BY LARRY PRATT | JUNE 13, 2012
How far up at Bank of America do they dislike guns?
In April of this year, Kelly McMillan learned that his companies had become too active making firearms. His companies are McMillan Fiberglass Stocks, McMillan Firearms Manufacturing and McMillan Group International.
On April 19, 2012 a Bank of America (BoA) Senior Vice President, Ray Fox, visited McMillan at his office. Fox had scheduled the meeting as an “account analysis” meeting in order to evaluate the two lines of credit McMillan’s companies have with BoA. Fox went on for about five minutes talking about how McMillan had changed in the last five years, becoming more of a firearms manufacturer than a supplier of accessories.
McMillan told him: “At this point I interrupted him and asked, ‘Can I possibly save you some time so that you don’t waste your breath? What you are going to tell me is that because we are in the firearms manufacturing business you no longer want my business?’”
“That is correct,” Fox replied.
“That is okay,” McMillan replied. “We will move our accounts as soon as possible. We can find a Second Amendment friendly bank that will be glad to have our business. You won’t mind if I tell the NRA, SCI and everyone I know that BoA is not firearms friendly?”
“You have to do what you must,” Fox said.
“So, you are telling me this is a politically motivated decision, is that right,” McMillan asked?
Fox confirmed that BoA’s decision was based on their dislike of firearms.
A few days later, on April 24, McMillan set up a meeting the BoA Arizona President, Benito C. Almanza. McMillan requested permission to record the meeting, but permission was declined. Almanza “wanted the conversation to be friendly.” McMillan suspects that Almanza did not want to be held accountable when telling him that McMillan was a credit risk, and that was why they wanted him to find another bank.
In fact, McMillan’s companies had never bounced a check or missed a payment. McMillan concluded that it was Fox, not Almanza, who had given the real reasons for dropping his business.
“I asked Almanza at the end of the meeting,” McMillan said, “Since your reasons and Mr. Fox’s reason for not wanting my business are so far apart that it couldn’t be a misunderstanding, who should I believe, because one of you is not telling the truth?”
Almanza replied: “I don’t know what Mr. Fox said because I wasn’t here.”
McMillan said this explanation stretches credulity. “Imagine this,” he says, “Mr. Fox has a meeting that stirs up so much trouble that his boss, the state president of BoA has to handle damage control, and he shows up in my office without having talked with Mr. Fox to find out what he had said. I don’t know if I can believe that one.”

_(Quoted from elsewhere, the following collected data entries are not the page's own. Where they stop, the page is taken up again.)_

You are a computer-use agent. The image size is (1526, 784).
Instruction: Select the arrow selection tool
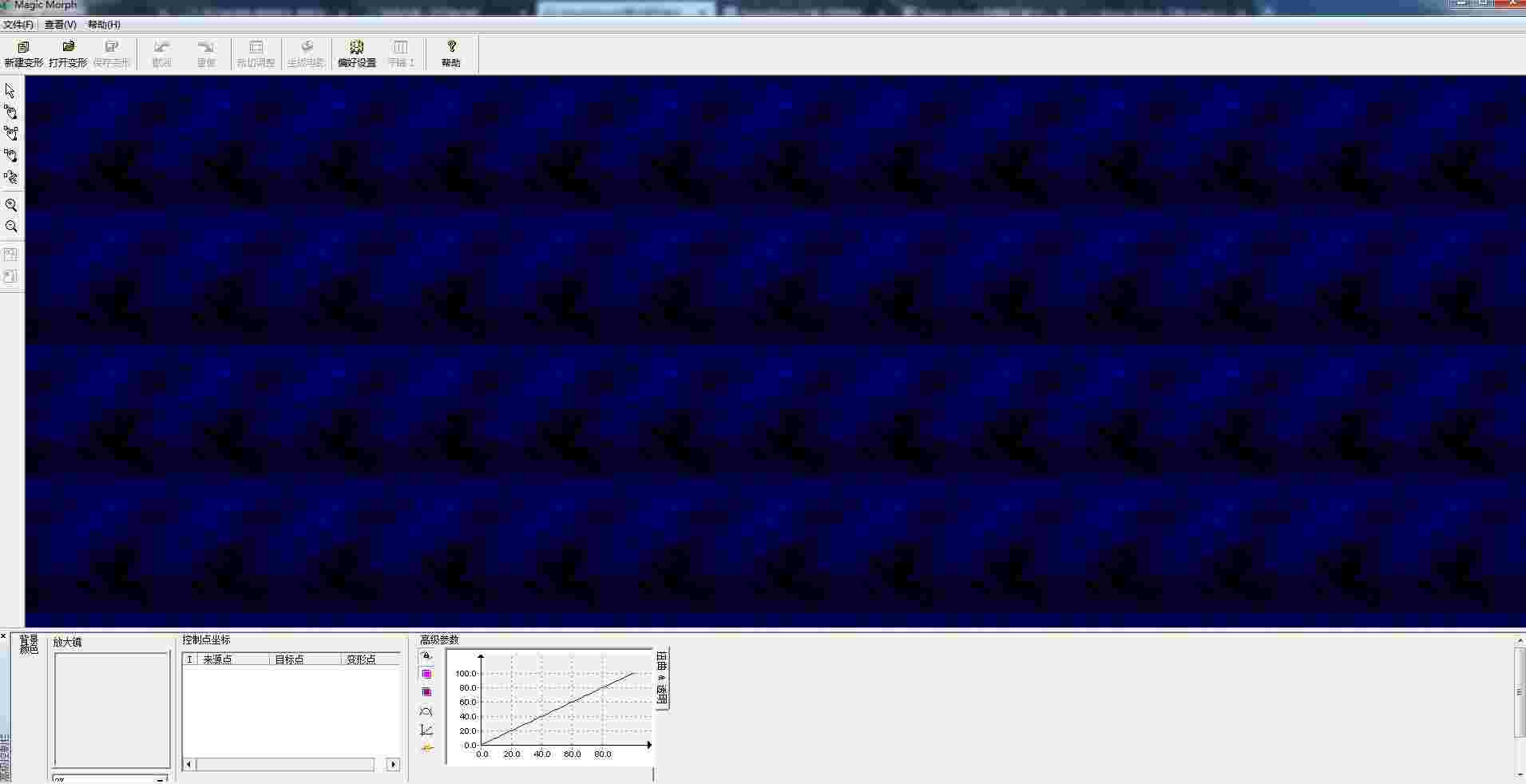[x=10, y=91]
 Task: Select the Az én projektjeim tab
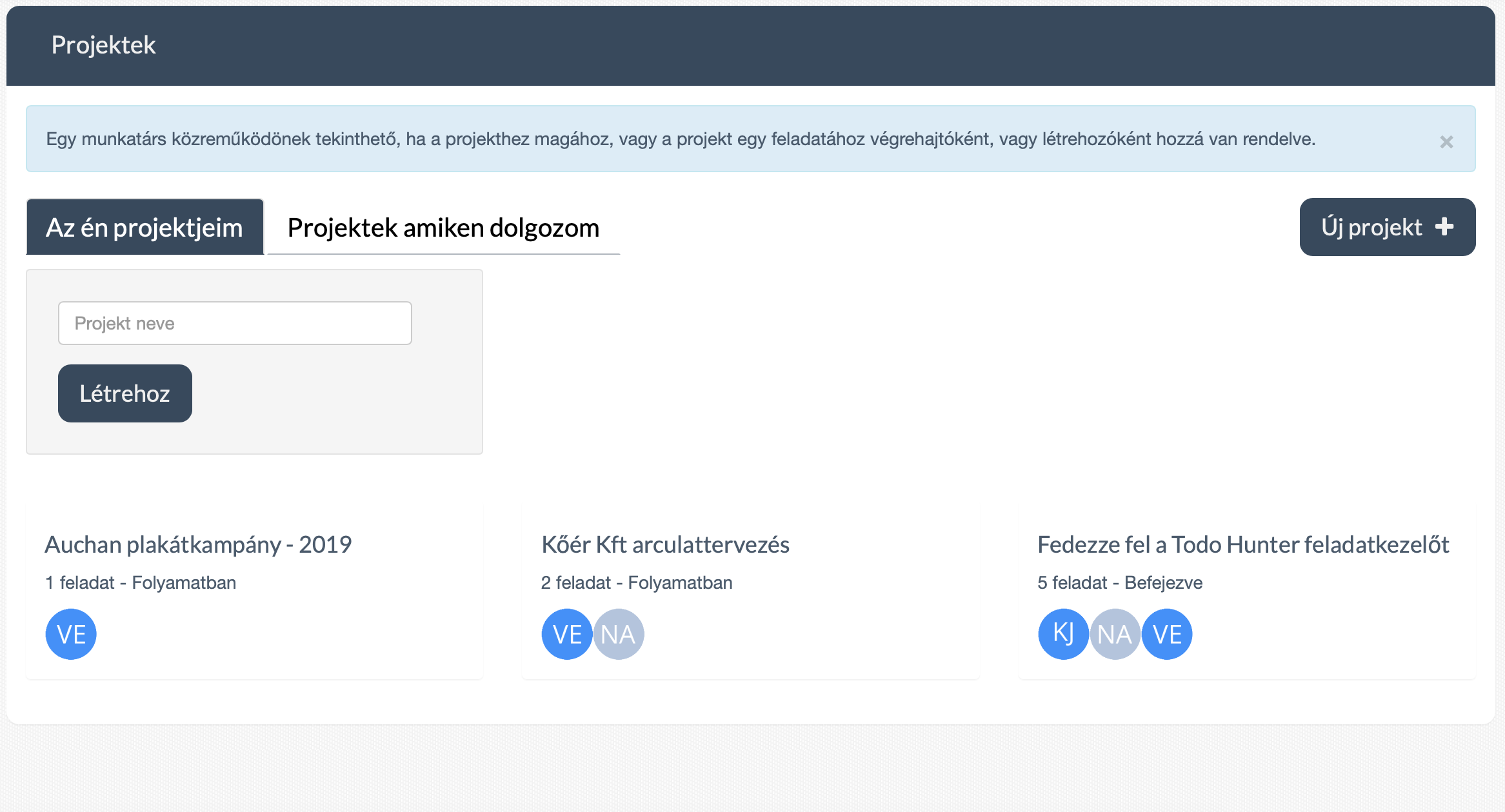145,227
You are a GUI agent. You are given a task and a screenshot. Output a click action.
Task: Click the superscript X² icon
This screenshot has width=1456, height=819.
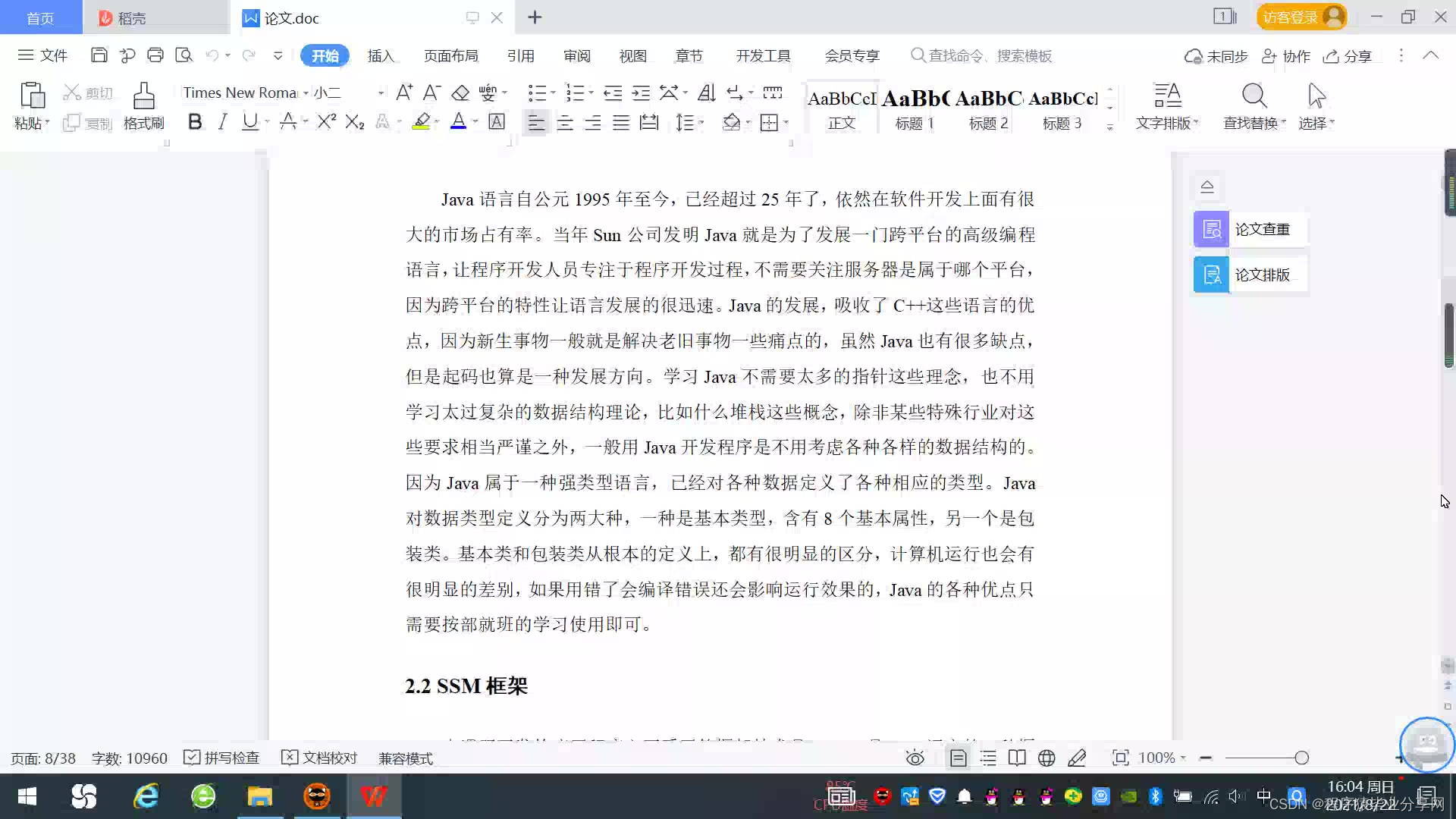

Since the meeting, McMillan has seen several different BoA statements that indicate that they now view this as a misunderstanding. The latest one stated that they were negotiating with the client to clear up the misunderstanding.
“Let me say as strongly as I can, we are not negotiating with Bank of America. Our position has not changed.”

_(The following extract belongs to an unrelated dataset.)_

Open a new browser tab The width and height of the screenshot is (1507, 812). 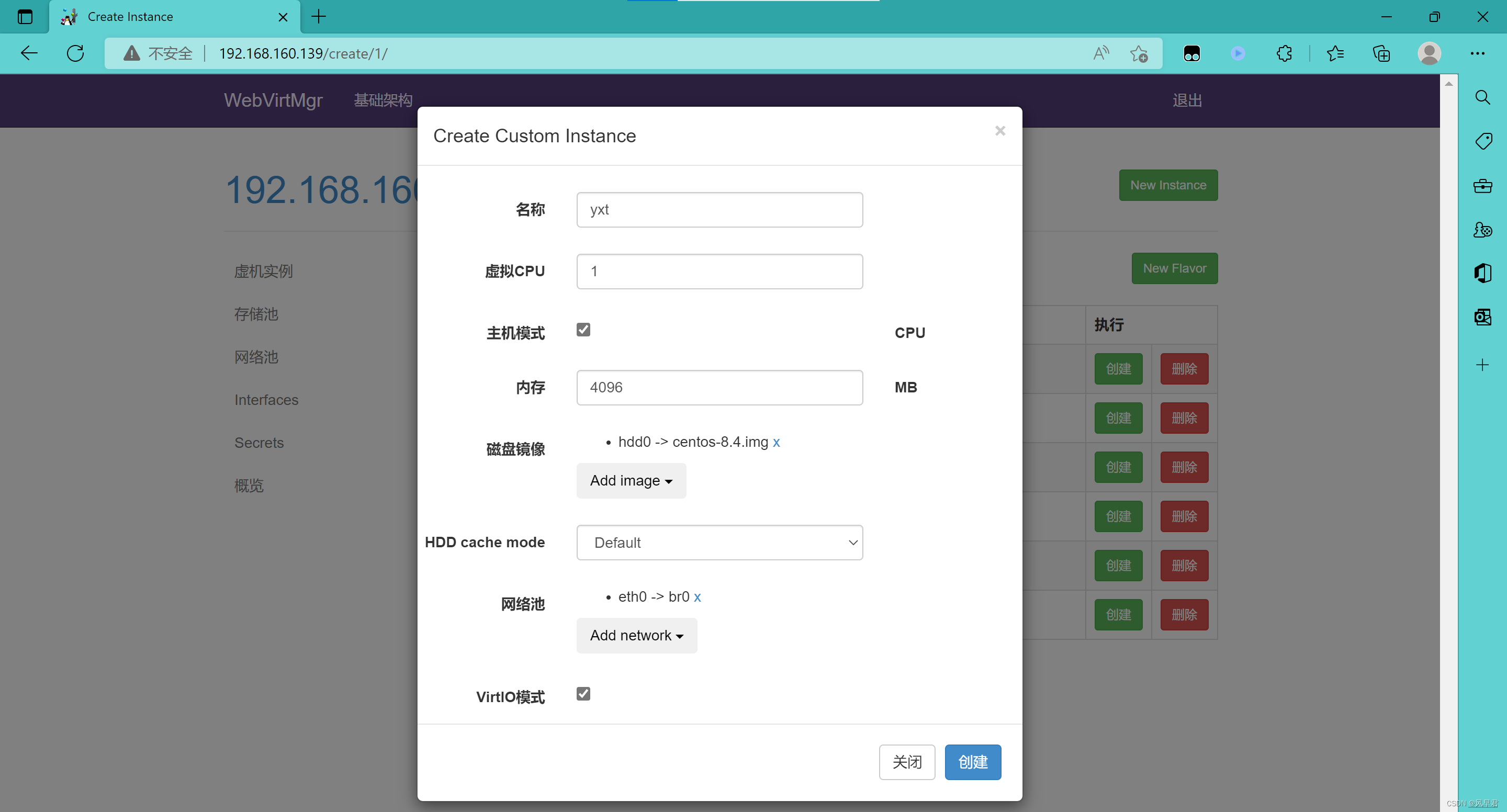[x=319, y=16]
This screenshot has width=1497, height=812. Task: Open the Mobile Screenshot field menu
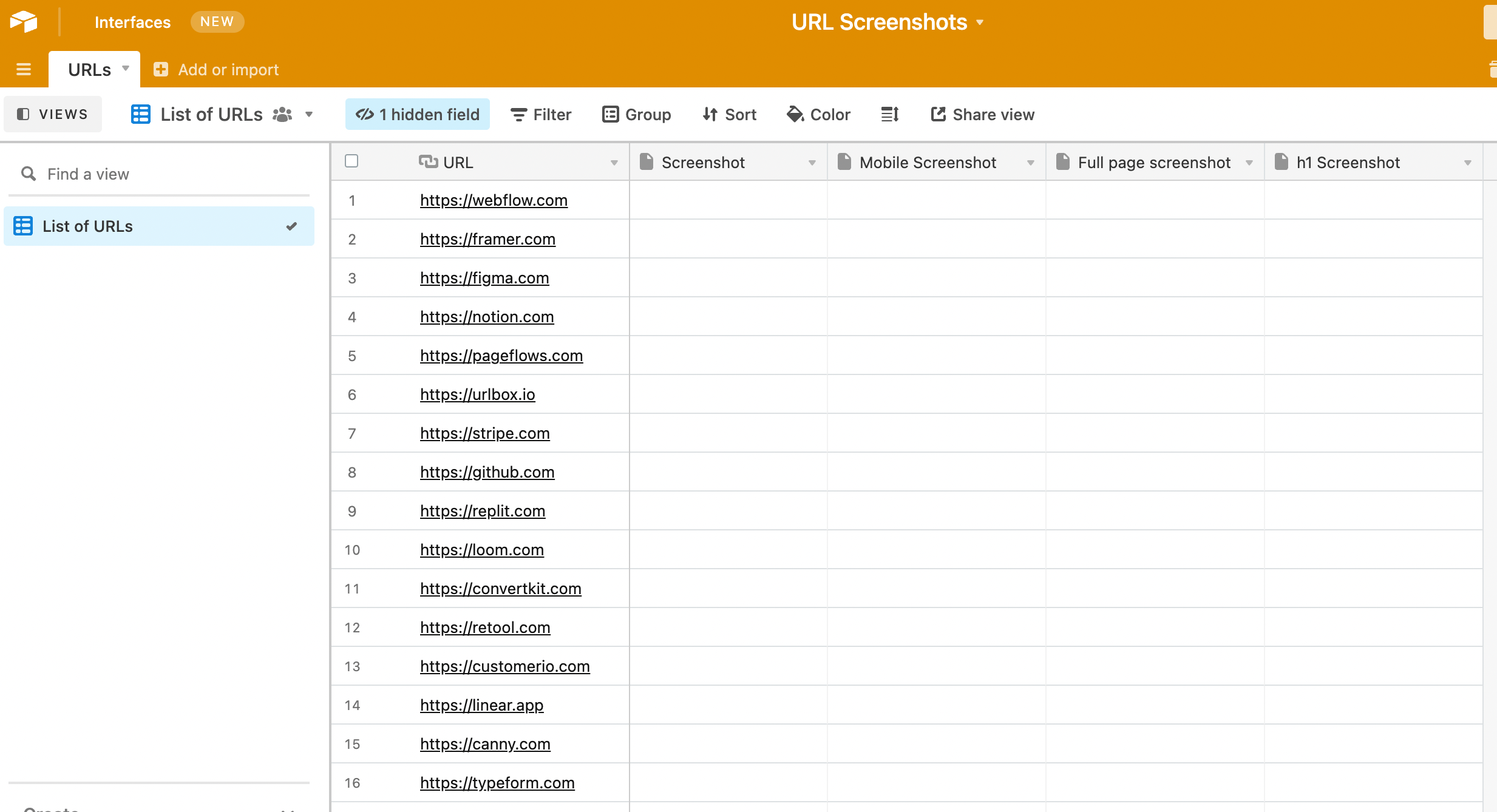click(x=1032, y=162)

In fact, Gun Owners of America sent an inquiry to Bank of America to seek clarification on this issue. Our letter specifically asked BoA to NOT give us a “general policy statement” on the Second Amendment or a policy statement as to the bank's treatment of other gun-related organizations.
We specifically requested that they give us either a “confirmation or a denial” of what McMillan is specifically alleging – that is, that Bank of America dropped them because of their involvement in manufacturing firearms.
Sadly, BoA gave us a policy statement, answering the question they wanted to answer – not the question we asked. Anne Pace, a Senior Vice President at BoA, told us they “cannot comment” on the McMillan case – even though it’s become very public – but assured us that:
e do not have a policy that would deny banking services to entities because they are in the firearms industry. We have a number of banking relationships with retailers, manufacturers and other related companies. We also bank and finance many companies that directly support our military. We are proud to do so.
While we are certainly glad to hear this information, we specifically told BoA that this was precisely the kind of information that skirts the real answer we were seekin – namely, what is their side of the story in relation to McMillan? BoA refused to give us that answer.
While Pace’s letter to us says they “honor the rights and freedoms provided for in the U.S. Constitution … including the Second Amendment,” their alleged dealing with McMillan certainly tarnishes that claim.
To be sure, McMillan’s experience with BoA went to the top of their Arizona corporate structure. We don’t know for sure if other state branches of the bank have the same policy.
Let me urge any reader who has an account with BoA to inquire, perhaps referring to the dustup with McMillan, to see if BoA in another state would make a loan to the ABC (or fill in the name) Firearms Manufacturing Company.
Larry Pratt is the Executive Director of Gun Owners of America, a national gun lobby with over 300,000 members.